In other news, KC intends to go to the University of British Columbia next year, all the way on the other side of Canada. KC’s dad says this will mean KC will be leaving them just as their family is reunited. And KC only got his ex-drug addicted mom back last year. Before that, he was living in a group home. All things considered, KC is remarkably well adjusted for as fucked up a life as he had. I’m surprised KC’s parents didn’t sell him into white slavery when he was 8 to pay for their habit.

Time for quiz team practice where—jazaam Bianca! How can a male concentrate in this school?
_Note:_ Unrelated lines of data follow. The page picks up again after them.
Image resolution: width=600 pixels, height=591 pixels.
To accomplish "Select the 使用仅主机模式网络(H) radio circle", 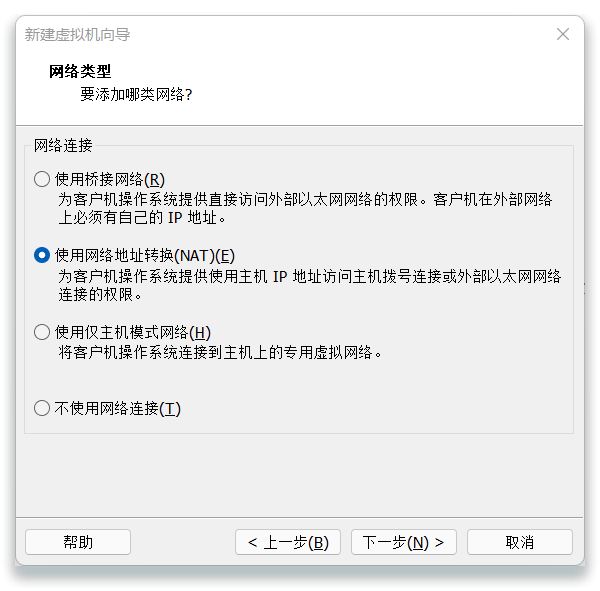I will click(x=42, y=332).
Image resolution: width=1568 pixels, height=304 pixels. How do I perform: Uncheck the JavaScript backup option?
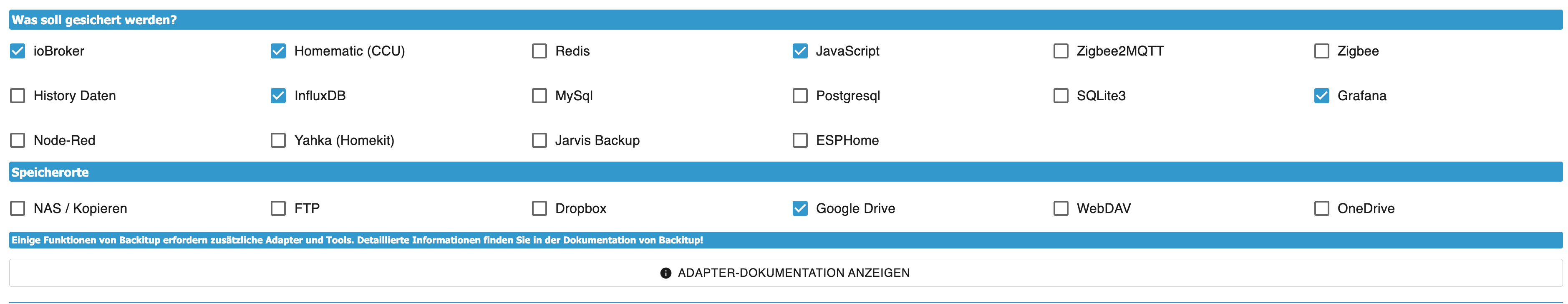coord(800,51)
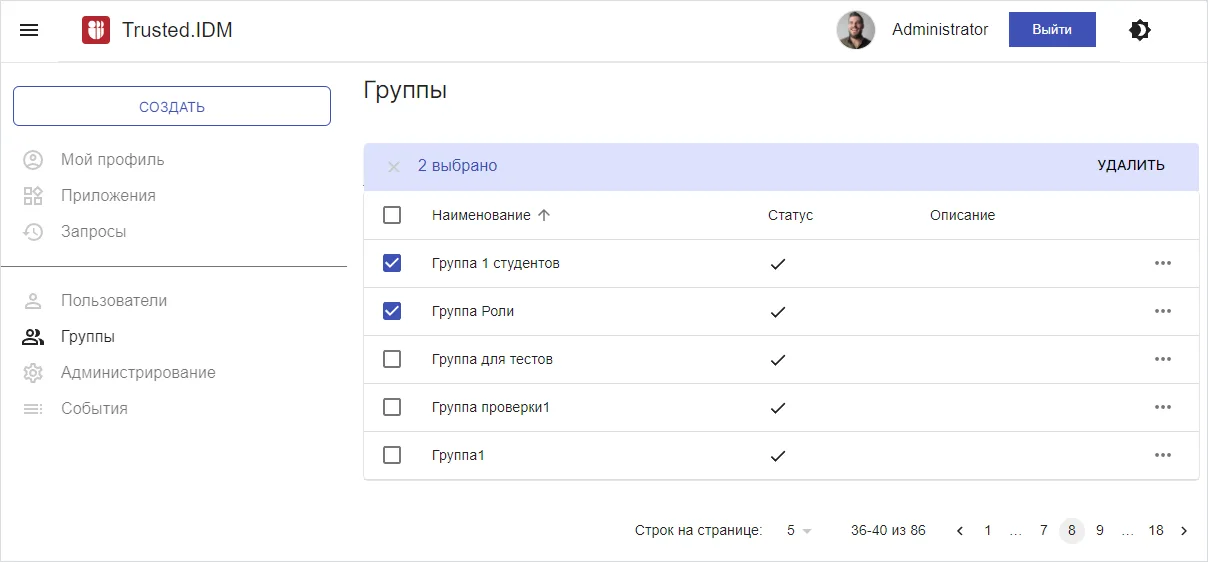Open actions menu for Группа Роли
The height and width of the screenshot is (562, 1208).
[1162, 311]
KC’s dad got a job as a dishwasher at a restaurant, possibly Little Miss Steaks since that and the mall are the only places anyone goes to eat anymore (The Dot is, like, a coffee shop now). The adults celebrate the good news with wine. KC is concerned that his mom is drinking after she promised him  never to do so ever again.

 

C Plot:

Fiona proclaims today Fiona Coyne Day. It’s not her birthday, she just wants Imogen to give her a foot massage followed by lady sex followed by lasagna dinner (each thing is followed by something precisely 1000x more awesome). Fiona wants to come over to Imogen’s house, but Imogen says she can’t, as her dad, Professor Moreno, is hard at work. It makes perfect sense that Imogen’s dad is a professor; only a father like that would have allowed Imogen to be the way she is. I’m surprised Imogen’s last name isn’t a hyphenated combination of both parents’ last names.

So Fiona and Imogen have a night at the castle. Fiona looks for something on TV, which leads to playful flirting. Fiona complains that she only gets basic cable due to being cut off from her fortune. Imogen hopes there will be “something monkey related” on.

Fiona: You’re monkey related.

Imogen: You take that back.

Then they have a tickle fight and kiss. This is actually not as awesome as Darkness karaoke.

Drew enters and makes the “wah chika wah wah” sound, which is appropriate, as this moment could not get any closer to the setup for a porno. Fiona tells Drew that he is a lousy roommate because he is a messy boy. Fiona says this right after she spilled a big bowl of popcorn. She blames Drew for the spill. Drew says that Fiona is plenty messy herself and there a bunch of wine stains on the carpet that were there before he moved in. Fiona tells Drew that maybe they should not be roommates, but Drew is like, “Whatever” and doesn’t take her seriously because he knows she needs his help to pay for the castle upkeep.

The truth is Fiona is mad that Drew walked in on sexy lady times. They should make some space for Drew somewhere, then. Give him the east wing. I wonder why out of all the space in this palatial estate, everyone only ever spends time in the living room/kitchen area. Maybe the rest of the castle is haunted.

The next day, Fiona enters the castle to see that Drew has cleaned up. Actually, he only did half, which makes Drew awesome. Fiona will have to clean the other half. Fiona finds this outrageous. Fiona is a spoiled brat.